Nirmatrelvir Plus Ritonavir for Early COVID-19 in a Large U.S. Health System : A Population-Based Cohort Study

Abstract

Background: In the EPIC-HR (Evaluation of Protease Inhibition for Covid-19 in High-Risk Patients) trial, nirmatrelvir plus ritonavir led to an 89% reduction in hospitalization or death among unvaccinated outpatients with early COVID-19. The clinical impact of nirmatrelvir plus ritonavir among vaccinated populations is uncertain.

Objective: To assess whether nirmatrelvir plus ritonavir reduces risk for hospitalization or death among outpatients with early COVID-19 in the setting of prevalent SARS-CoV-2 immunity and immune-evasive SARS-CoV-2 lineages.

Design: Population-based cohort study analyzed to emulate a clinical trial using inverse probability-weighted models to account for anticipated bias in treatment.

Setting: A large health care system providing care for 1.5 million patients in Massachusetts and New Hampshire during the Omicron wave (1 January to 17 July 2022).

Patients: 44 551 nonhospitalized adults (90.3% with ≥3 vaccine doses) aged 50 years or older with COVID-19 and no contraindications for nirmatrelvir plus ritonavir.

Measurements: The primary outcome was a composite of hospitalization within 14 days or death within 28 days of a COVID-19 diagnosis.

Results: During the study period, 12 541 (28.1%) patients were prescribed nirmatrelvir plus ritonavir, and 32 010 (71.9%) were not. Patients prescribed nirmatrelvir plus ritonavir were more likely to be older, have more comorbidities, and be vaccinated. The composite outcome of hospitalization or death occurred in 69 (0.55%) patients who were prescribed nirmatrelvir plus ritonavir and 310 (0.97%) who were not (adjusted risk ratio, 0.56 [95% CI, 0.42 to 0.75]). Recipients of nirmatrelvir plus ritonavir had lower risk for hospitalization (adjusted risk ratio, 0.60 [CI, 0.44 to 0.81]) and death (adjusted risk ratio, 0.29 [CI, 0.12 to 0.71]).
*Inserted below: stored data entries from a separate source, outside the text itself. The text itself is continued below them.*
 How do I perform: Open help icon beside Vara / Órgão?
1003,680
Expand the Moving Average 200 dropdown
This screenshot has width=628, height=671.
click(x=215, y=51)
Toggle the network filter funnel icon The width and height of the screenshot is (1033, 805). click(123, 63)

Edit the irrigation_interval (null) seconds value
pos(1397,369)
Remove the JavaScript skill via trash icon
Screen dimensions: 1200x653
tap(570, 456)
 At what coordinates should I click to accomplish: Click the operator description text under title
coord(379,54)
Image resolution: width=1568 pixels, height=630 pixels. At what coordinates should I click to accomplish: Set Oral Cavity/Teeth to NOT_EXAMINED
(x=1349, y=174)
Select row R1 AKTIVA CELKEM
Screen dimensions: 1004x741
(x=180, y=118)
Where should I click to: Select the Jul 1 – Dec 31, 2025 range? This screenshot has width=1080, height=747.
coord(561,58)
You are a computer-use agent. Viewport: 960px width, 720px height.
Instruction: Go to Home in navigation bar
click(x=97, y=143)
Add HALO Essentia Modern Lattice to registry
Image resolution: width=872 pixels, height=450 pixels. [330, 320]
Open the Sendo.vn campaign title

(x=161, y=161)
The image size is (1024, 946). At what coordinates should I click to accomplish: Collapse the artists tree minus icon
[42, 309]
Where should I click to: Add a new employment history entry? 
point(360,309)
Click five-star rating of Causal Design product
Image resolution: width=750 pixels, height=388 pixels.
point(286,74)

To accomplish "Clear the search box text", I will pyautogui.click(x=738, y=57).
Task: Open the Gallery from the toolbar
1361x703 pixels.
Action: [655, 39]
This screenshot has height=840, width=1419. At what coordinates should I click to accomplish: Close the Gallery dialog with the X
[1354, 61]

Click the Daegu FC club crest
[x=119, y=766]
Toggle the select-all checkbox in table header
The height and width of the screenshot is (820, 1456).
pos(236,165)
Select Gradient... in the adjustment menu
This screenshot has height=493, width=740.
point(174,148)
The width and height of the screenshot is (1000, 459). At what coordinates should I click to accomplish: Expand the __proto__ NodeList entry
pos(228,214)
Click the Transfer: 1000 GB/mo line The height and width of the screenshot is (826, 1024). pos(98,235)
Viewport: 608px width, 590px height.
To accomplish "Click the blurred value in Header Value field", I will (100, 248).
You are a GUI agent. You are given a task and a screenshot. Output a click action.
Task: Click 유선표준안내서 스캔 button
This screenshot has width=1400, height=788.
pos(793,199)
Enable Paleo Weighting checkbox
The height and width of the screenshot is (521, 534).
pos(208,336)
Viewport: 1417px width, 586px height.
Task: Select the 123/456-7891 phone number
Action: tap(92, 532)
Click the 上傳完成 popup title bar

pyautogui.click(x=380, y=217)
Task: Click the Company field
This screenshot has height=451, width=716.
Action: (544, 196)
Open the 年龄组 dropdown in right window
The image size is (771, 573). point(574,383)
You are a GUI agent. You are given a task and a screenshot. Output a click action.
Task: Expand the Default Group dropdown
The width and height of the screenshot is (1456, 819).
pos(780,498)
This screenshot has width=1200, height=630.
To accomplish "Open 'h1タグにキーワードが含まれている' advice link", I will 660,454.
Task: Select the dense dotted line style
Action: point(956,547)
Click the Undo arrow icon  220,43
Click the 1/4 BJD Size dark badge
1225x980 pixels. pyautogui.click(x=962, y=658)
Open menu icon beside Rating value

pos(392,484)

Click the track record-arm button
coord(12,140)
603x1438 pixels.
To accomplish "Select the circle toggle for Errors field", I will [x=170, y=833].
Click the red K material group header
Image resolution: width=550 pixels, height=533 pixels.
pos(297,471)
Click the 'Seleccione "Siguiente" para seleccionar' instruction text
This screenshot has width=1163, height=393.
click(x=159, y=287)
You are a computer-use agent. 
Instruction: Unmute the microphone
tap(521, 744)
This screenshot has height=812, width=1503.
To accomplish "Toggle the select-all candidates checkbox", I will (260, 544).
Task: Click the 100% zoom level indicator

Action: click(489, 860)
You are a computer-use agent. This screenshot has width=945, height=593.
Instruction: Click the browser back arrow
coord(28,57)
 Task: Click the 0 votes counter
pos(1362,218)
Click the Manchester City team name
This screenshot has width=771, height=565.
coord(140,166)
Limitation: Potential residual confounding due to differential access to COVID-19 vaccines, diagnostic tests, and treatment.

Conclusion: The overall risk for hospitalization or death was already low (1%) after an outpatient diagnosis of COVID-19, but nirmatrelvir plus ritonavir reduced this risk further.

Primary funding source: National Institutes of Health.

Visual Abstract.. Nirmatrelvir Plus Ritonavir for Early COVID-19 in a Large U.S. Health System.

The clinical impact of coadministration of the oral SARS-CoV-2 protease inhibitor nirmatrelvir and the pharmacokinetic booster ritonavir among vaccinated populations is uncertain. This study emulated a clinical trial to assess whether nirmatrelvir plus ritonavir reduces risk for hospitalization or death among outpatients with early COVID-19 in the setting of prevalent SARS-CoV-2 immunity and immune-evasive SARS-CoV-2 lineages.

Figure 1.. Study cohort.

eGFR = estimated glomerular filtration rate.

Figure 2.. COVID-19 cases, treatment with nirmatrelvir plus ritonavir, and hospitalization or death among study patients.

The figure includes infections and treatment initiation from 1 January to 17 July 2022, hospitalizations through 31 July 2022, and deaths through 14 August 2022.

Figure 3.. Cumulative primary and secondary end points among outpatients with COVID-19, by study group.

Patients with hospitalization or death on the day of diagnosis or the next calendar day are not considered outpatients and were excluded. The primary end point (hospitalization within 14 days or death within 28 days of diagnosis) is shown in panel A. Hospitalization (B) and death (C) are secondary end points.

Figure 4.. Subgroup analysis comparing cumulative incidence of hospitalization or death among patients who were prescribed nirmatrelvir plus ritonavir and those who were not.

Estimates, risk differences, and CIs were calculated with an inverse probability–weighted model performed within each stratum. BMI = body mass index.